Ultrasonography

Ultrasonography can determine whether a breast mass is a simple or complex cyst or a solid tumor. It is most useful in the following circumstances:

  • In women under age 35
  • When a mass detected on screening mammography cannot be felt
  • When the patient declines aspiration of a mass
  • When the mass is too small or deep for aspiration



The risk of cancer is very low if the lesion is a simple cyst on ultrasound. Experts differ in their recommendations for women with palpable

masses. Some recommend ultrasonography in conjunction with mammography in women over age 35 and ultrasound alone in women under age 35, while others recommend skipping ultrasonography altogether and moving straight to fine needle aspiration.

Fine needle aspiration

Fine needle aspiration (FNA) is inexpensive, easy to perform (in skilled hands), requires no advanced preparation, and can be carried out in the office. To aspirate a palpable, suspected cyst, the mass is stabilized between the fingers of one hand and a 22 to 24-gauge needle is inserted with the other hand. Local anesthesia may be used but is not always required. FNA is especially valuable in evaluating cystic breast lesions and can be therapeutic if all of the fluid is removed.

There are three possible scenarios with FNA:

  • If fluid is obtained and is not bloody, it does not need to be sent for analysis. The mass should disappear with the removal of fluid and the patient can be reassured and checked in 4 to 6 weeks to ensure that the cyst has not reappeared.
  • Bloody fluid should be sent for pathological analysis; cancer is found in approximately 1 percent of such cases
  • When no fluid is obtained and the mass turns out to be solid, cells can be obtained for cytologic analysis with fine needle aspiration biopsy (FNAB) by aspirating cells from the solid mass.

Core needle biopsy

A core needle biopsy is different from FNAB; a larger needle is used with the former (14 to 18 gauge, compared with 21 gauge), thereby providing histologic material and not requiring special cytopathologic expertise for interpretation. Core needle biopsy is used most often for evaluating non-palpable breast lumps in conjunction with either stereotactic mammographic equipment or ultrasound guidance. The sensitivity of core needle biopsy is less than FNAB for the diagnosis of palpable carcinoma.

Triple diagnosis

Triple diagnosis refers to the concurrent use of physical examination, mammography, and skilled FNAB for diagnosing palpable breast lumps. Very few breast cancers are missed using triple diagnosis.
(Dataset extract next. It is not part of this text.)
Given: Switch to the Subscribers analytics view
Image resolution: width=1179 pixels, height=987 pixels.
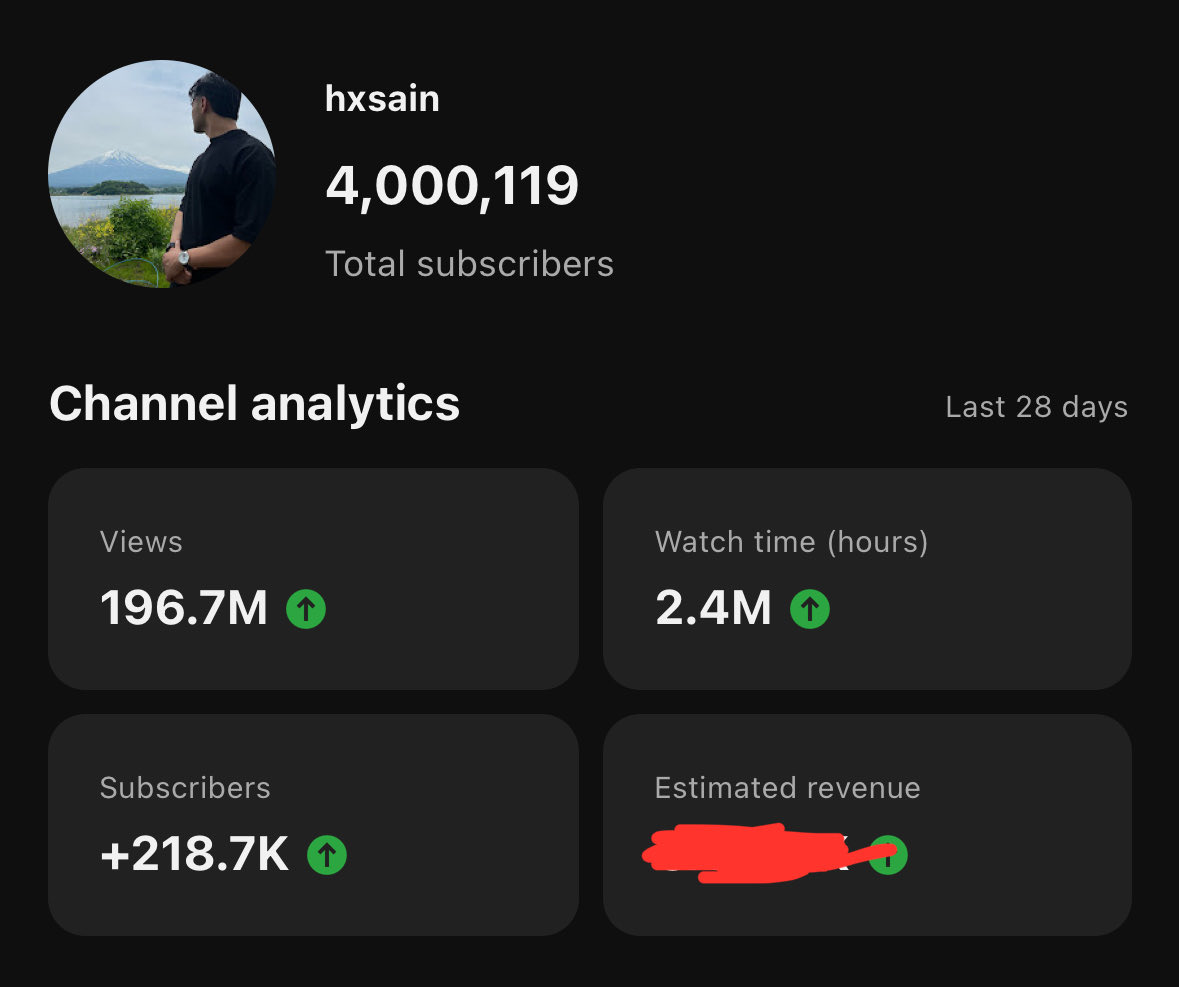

The following scenarios occur with the triple diagnosis approach:

  • Women in whom all three tests suggest benign disease are followed with thorough physical examination every 3 to 6 months for one year to make sure the mass is stable or regresses.
  • Women in whom all three tests suggest malignancy are referred for definitive therapy.
  • Women with any one of the tests suggesting malignancy undergo excisional biopsy.